Psalm 73
1 Een lied van Asaf.
Slechte mensen lijken gelukkig
God is goed voor Israël,
voor de mensen die hem trouw zijn.
2 Toch was ik bijna bij hem weggegaan.
Bijna ging het mis met mij.
3 Want ik was jaloers op slechte mensen.
Steeds zag ik hoe gelukkig zij zijn.

4 Ze zijn nooit ziek,
ze zien er altijd gezond uit.
5 Ze hebben geen zorgen en geen pijn,
ze lijden niet, zoals andere mensen.

6 Slechte mensen zijn trots,
ze voelen zich sterker dan anderen.
Onrecht vinden ze heel gewoon.
7 Ze hebben het veel te goed
en ze vinden zichzelf geweldig.

8 Ze lachen andere mensen uit.
Ze spreken kwaad over anderen
en dreigen met geweld.
9 Ze beledigen God
en ze doen mensen pijn met hun woorden.

10 Omdat het met slechte mensen goed gaat,
loopt iedereen achter hen aan.
Iedereen gelooft hun woorden graag.
11 Slechte mensen zeggen:
‘De allerhoogste God merkt toch niets.
Hij weet niet wat wij doen.’

12 Zo zijn slechte mensen:
ze hebben nooit zorgen
en ze worden steeds rijker.
Toch gaat het fout met slechte mensen
13 Ben ik dan voor niets eerlijk geweest?
Heb ik voor niets altijd goed geleefd?
14 Elke dag moest ik lijden.
God strafte me, elke ochtend weer.

15 Maar ik wilde niet meepraten met slechte mensen.
Ik wilde trouw blijven aan God en zijn volk.
16 Daarom probeerde ik te begrijpen
waarom het met slechte mensen goed gaat.
Op die vraag vond ik geen antwoord.
17 Maar toen ging ik naar de tempel van God.
Daar ontdekte ik hoe het met slechte mensen afloopt.

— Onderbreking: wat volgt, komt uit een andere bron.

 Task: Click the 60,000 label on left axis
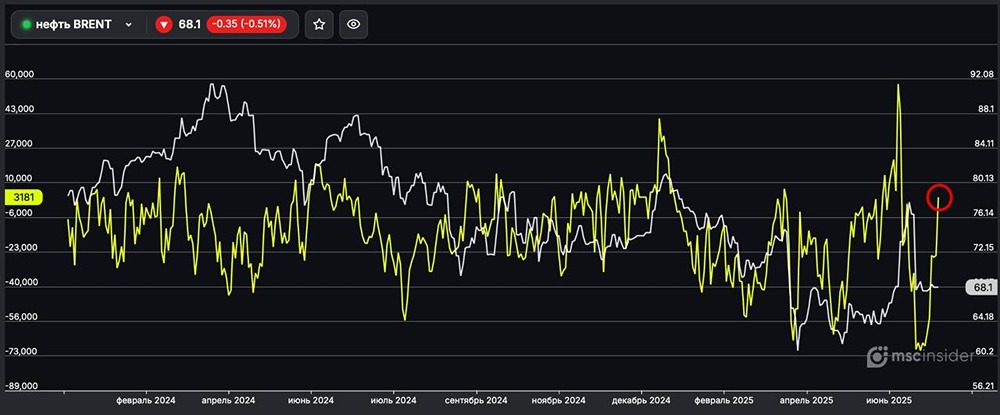(x=21, y=75)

18 Nu is het mij duidelijk, Heer.
U zorgt dat het met slechte mensen fout gaat.
Er zal niets van hen overblijven.
19 Ze worden in één keer vernietigd.
Hun einde is verschrikkelijk.
20 Als u hen wegjaagt, Heer,
dan verdwijnen ze meteen,
net zo snel als een droom verdwijnt in de ochtend.
Wie dicht bij God is, is veilig
21 Vroeger was ik vaak kwaad van binnen.
Ik vond het leven niet eerlijk.
22 Ik begreep er niets van,
ook al was ik dicht bij u.

23 Maar nu weet ik
dat u er altijd voor mij bent.
U houdt mijn hand vast,
24 u leidt me en u geeft me raad.
En eens zult u mij bij u nemen.

25 U bent alles voor mij,
in de hemel en op aarde.
26 Ook als ik geen kracht meer heb,
als ik heel zwak ben,
dan bent u er, God.
Altijd ben ik veilig bij u,
u bent alles wat ik nodig heb.

27 Met mensen die u niet willen eren,
loopt het verkeerd af.
Iedereen die niet trouw is aan u,
verdwijnt voor altijd.
28 Maar mij beschermt u, Heer.
Ik wil graag dicht bij u zijn, God.
Ik vertel over uw goedheid, overal.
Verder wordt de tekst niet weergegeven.